WORK TO BE COMPLETED -
Please copy each line of the records below that holds the word "level".
======== DATA IN THIS EXERCISE ========
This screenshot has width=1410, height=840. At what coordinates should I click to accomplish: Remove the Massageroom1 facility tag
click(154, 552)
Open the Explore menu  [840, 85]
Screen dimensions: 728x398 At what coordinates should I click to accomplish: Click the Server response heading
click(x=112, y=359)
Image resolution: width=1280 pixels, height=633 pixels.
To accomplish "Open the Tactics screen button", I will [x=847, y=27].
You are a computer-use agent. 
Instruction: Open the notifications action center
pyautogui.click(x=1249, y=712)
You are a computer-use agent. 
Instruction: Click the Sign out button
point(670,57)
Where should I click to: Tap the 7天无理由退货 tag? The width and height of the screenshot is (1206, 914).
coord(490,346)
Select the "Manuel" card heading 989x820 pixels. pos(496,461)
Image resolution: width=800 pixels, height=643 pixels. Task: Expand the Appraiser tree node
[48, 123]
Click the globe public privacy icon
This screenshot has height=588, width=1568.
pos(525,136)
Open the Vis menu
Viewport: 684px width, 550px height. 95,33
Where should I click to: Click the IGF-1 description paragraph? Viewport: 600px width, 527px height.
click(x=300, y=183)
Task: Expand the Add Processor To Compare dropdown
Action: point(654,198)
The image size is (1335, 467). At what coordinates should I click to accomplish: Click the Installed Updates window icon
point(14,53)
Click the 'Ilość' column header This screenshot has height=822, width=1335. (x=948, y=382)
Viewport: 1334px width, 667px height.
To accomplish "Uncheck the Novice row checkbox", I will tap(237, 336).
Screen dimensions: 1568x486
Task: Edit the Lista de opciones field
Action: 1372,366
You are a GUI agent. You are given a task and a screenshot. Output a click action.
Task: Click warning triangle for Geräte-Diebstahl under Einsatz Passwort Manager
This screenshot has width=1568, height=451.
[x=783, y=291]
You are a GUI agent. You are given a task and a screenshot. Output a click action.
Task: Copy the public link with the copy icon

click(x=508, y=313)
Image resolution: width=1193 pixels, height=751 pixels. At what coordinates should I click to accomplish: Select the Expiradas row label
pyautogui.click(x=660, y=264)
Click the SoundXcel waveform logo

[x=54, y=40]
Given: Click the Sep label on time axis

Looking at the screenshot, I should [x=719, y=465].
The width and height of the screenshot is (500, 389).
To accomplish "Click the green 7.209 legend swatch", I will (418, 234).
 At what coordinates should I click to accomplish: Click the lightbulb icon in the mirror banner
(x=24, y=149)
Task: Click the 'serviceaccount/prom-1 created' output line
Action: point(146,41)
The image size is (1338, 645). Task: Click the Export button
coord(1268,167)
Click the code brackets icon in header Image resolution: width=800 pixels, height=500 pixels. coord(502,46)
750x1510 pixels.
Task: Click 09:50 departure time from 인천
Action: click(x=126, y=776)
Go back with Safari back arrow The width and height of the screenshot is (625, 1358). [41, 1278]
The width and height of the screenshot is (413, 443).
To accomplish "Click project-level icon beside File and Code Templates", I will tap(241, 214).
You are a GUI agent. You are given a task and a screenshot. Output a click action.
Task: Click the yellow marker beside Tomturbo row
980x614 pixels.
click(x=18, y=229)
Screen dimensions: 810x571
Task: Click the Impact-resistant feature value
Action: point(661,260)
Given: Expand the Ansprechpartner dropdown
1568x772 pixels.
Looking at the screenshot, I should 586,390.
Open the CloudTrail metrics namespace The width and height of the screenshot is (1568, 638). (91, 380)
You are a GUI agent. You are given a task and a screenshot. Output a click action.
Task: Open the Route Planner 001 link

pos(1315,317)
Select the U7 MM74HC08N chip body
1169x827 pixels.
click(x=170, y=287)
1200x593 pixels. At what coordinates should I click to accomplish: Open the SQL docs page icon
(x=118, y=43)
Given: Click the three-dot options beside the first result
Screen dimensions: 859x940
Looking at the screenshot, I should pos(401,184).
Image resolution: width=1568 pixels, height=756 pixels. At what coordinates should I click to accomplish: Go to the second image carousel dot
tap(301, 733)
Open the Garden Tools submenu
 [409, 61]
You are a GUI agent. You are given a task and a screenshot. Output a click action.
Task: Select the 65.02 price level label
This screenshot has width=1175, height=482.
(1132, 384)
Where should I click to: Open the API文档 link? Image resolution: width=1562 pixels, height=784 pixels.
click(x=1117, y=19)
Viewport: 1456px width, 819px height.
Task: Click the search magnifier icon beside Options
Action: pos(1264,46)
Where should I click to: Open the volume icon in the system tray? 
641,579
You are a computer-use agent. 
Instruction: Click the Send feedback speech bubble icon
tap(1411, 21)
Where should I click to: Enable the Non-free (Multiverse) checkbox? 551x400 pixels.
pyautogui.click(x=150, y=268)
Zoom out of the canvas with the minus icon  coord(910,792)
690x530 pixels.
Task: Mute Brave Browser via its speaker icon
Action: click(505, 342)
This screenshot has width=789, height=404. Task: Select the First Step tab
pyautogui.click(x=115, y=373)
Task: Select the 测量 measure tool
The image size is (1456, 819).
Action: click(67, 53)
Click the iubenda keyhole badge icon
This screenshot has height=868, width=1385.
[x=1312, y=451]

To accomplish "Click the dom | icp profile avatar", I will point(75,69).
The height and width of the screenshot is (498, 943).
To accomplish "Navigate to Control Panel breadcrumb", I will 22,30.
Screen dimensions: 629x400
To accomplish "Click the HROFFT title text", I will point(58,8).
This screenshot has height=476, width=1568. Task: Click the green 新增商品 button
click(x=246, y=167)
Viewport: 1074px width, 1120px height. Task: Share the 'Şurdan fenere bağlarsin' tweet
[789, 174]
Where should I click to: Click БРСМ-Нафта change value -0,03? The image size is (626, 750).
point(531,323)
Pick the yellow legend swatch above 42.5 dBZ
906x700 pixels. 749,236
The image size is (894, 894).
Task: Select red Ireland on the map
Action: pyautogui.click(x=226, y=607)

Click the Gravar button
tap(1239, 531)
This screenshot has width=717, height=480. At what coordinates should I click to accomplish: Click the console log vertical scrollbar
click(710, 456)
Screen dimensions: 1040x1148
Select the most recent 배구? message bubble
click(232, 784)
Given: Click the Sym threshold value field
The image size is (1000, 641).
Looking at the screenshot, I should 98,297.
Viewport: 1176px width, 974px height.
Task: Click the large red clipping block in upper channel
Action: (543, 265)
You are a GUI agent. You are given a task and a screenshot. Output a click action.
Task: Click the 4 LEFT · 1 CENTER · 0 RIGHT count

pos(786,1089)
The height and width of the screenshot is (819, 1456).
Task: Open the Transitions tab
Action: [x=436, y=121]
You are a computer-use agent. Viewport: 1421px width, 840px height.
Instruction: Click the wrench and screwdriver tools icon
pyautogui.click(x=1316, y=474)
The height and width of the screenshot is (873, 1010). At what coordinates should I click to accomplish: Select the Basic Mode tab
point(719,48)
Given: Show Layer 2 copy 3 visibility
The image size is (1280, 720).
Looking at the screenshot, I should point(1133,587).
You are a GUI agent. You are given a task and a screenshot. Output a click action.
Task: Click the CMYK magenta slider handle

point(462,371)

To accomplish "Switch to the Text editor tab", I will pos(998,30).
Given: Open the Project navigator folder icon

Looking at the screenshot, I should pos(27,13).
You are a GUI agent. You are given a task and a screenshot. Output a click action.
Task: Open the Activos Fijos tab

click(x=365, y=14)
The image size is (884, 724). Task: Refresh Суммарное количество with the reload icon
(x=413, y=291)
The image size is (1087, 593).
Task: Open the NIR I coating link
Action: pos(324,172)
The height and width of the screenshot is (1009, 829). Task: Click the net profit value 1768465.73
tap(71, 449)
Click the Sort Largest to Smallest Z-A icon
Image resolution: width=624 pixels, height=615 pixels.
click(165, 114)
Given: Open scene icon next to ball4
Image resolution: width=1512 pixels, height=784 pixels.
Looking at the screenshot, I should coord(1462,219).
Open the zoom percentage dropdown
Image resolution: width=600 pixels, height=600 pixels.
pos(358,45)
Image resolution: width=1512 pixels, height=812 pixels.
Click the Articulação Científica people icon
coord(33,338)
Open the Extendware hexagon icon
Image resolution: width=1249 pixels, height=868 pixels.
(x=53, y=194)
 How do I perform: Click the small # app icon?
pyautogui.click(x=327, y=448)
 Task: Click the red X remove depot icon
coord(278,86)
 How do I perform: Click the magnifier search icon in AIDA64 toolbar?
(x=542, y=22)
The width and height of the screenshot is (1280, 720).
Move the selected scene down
========
ANSWER TO THE PROBLEM -
To accomplish "Click project-level icon beside File and Code Templates", I will tap(241, 214).
Task: Select the 65.02 price level label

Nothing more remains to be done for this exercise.